Brianna Lunardi, Chris Houser, Nathanyel GuimondDean of science Chris Houser (centre) illustrates the formation of ocean rip currents to students Brianna Lunardi and Nathanyel Guimond.

Undergraduates go tropical for course credit

After two weeks in Costa Rica with the dean of science, 11 undergraduate students earned two science course credits in the new Global Perspectives of Science program.

“The fact that I, as UWindsor’s dean of science, could take a small group to the jungles and beaches of Costa Rica to study natural hazards for bona fide course credit, is a testament to our faculty to student ratio of 1:15,” says Chris Houser, who is also a professor in the Department of Earth and Environmental Sciences.

From May 7 to 21, undergraduates enrolled in Environmental Field Methods and the Natural Hazards of Costa Rica spent their time working with Dr. Houser on his research into rip currents.

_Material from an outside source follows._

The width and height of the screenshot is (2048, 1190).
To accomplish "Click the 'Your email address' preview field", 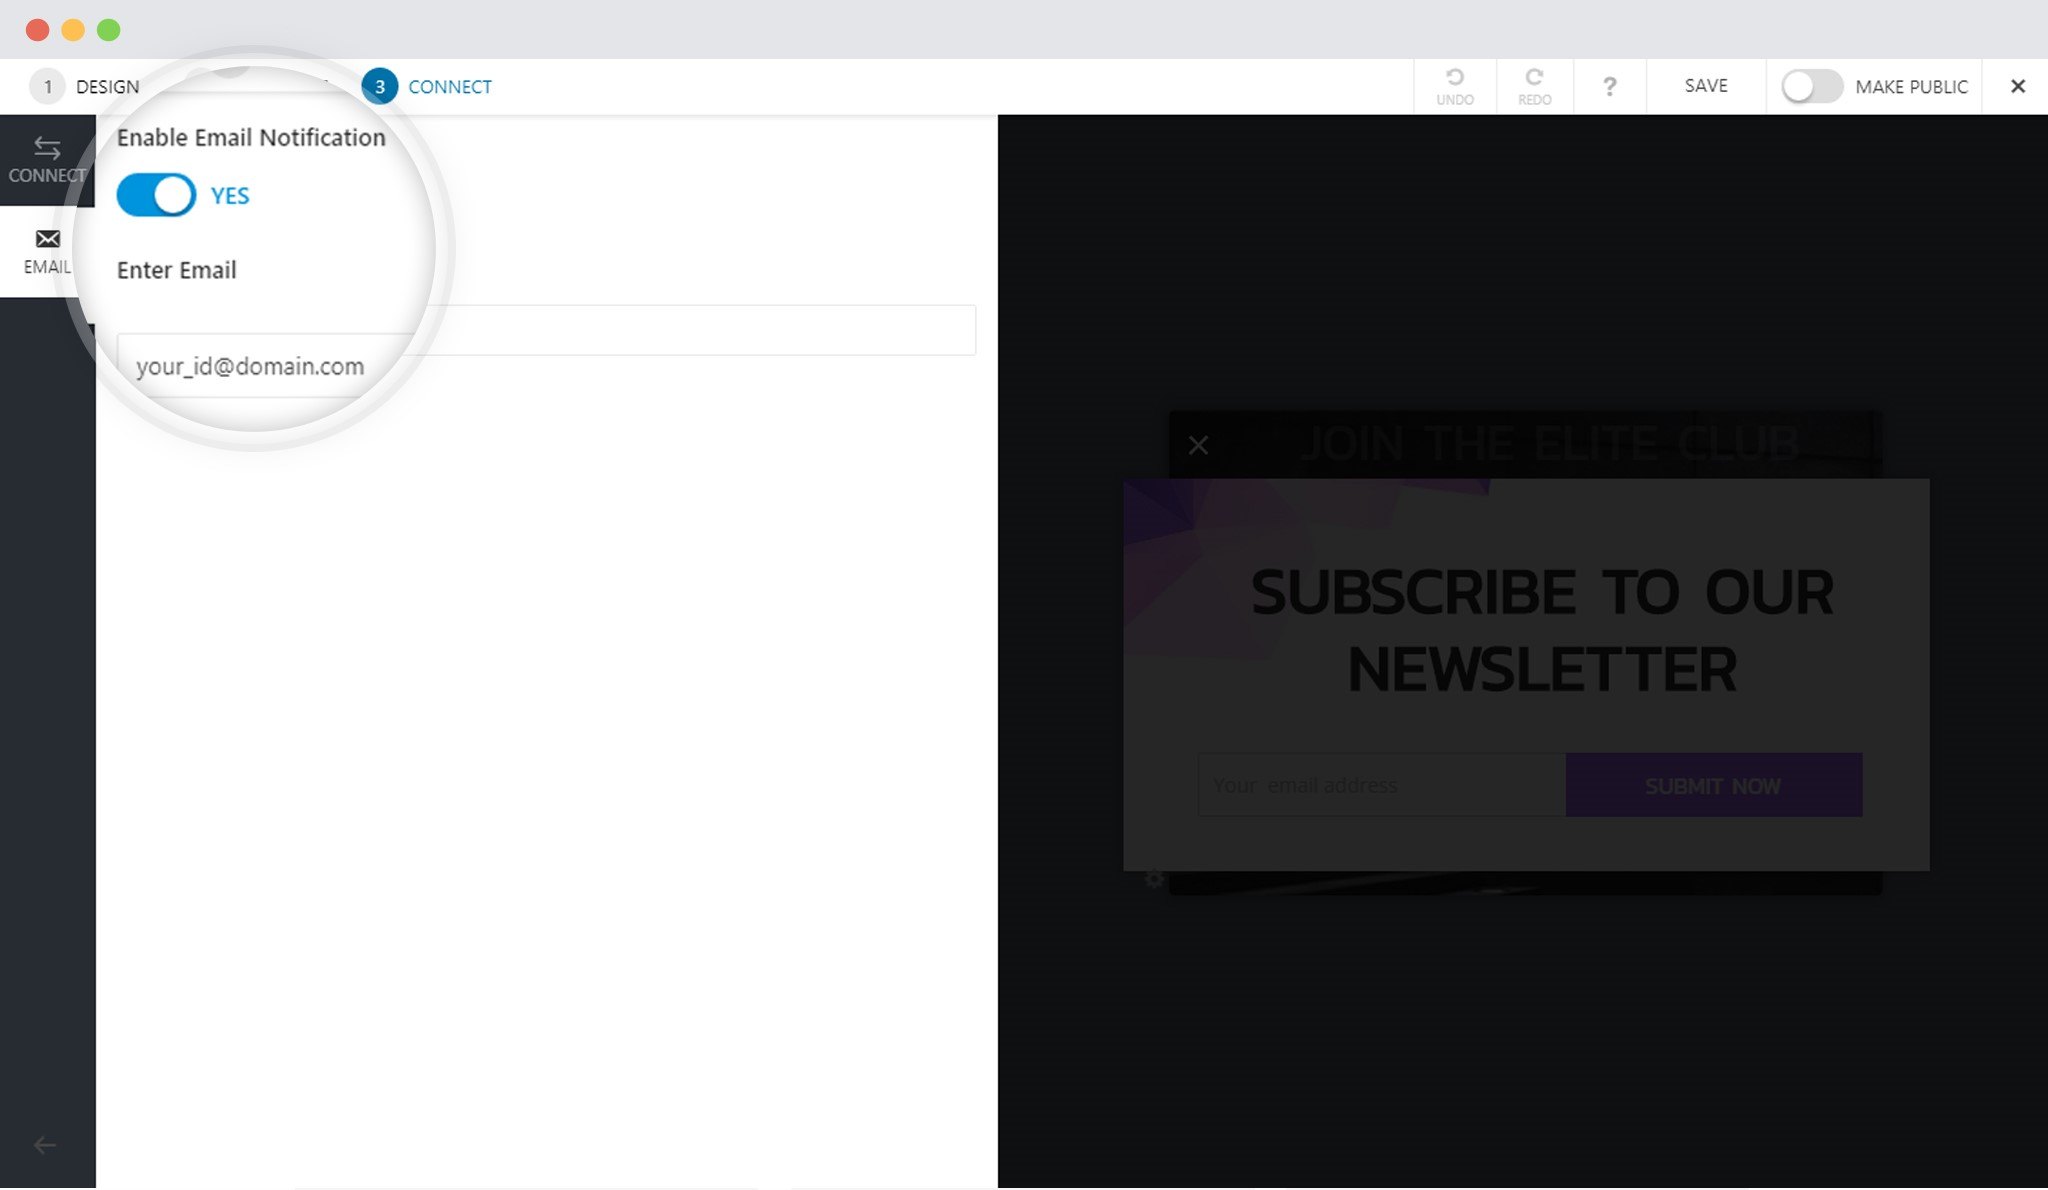I will tap(1380, 785).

On both the Pacific and Caribbean coasts of Costa Rica, the students mapped the rip currents and surveyed beach users to understand the extent of the rip current hazard in the country and to develop new strategies to warn tourists of hazards. The students also spent time deep in the heart of the Children’s Eternal Rainforest to get a perspective of the jungle that few visitors to Costa Rica ever experience.

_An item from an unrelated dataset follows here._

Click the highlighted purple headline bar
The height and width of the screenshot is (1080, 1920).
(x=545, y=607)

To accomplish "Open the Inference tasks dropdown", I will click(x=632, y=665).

Second-year earth and environmental science student Nathanyel Guimond went on the trip and says he cannot believe what he accomplished in just two weeks, from identifying rip tides to going through testimonials of an actual beach drowning in a mock trial.

“Dr. Houser taught us a lot through his passion and love for studying rip currents. I also got to feel the power of a rip current and understand the potential dangers they pose to people,” says Guimond. “These courses are also about kick-starting opportunities for my future. This year Costa Rica, who knows where I’ll be next year?”

Houser says he is committed to providing studies in science with a global perspective. This was the first summer courses were offered as part of the new travel program, which he plans to grow in coming years.

“In its first year, 2 per cent of our UWindsor science undergrads have now studied abroad and we have a goal of doubling that number next year,” he says. “Next year we hope to add new programs to the remote areas of the arctic and northern Europe in addition to more offerings in Costa Rica.”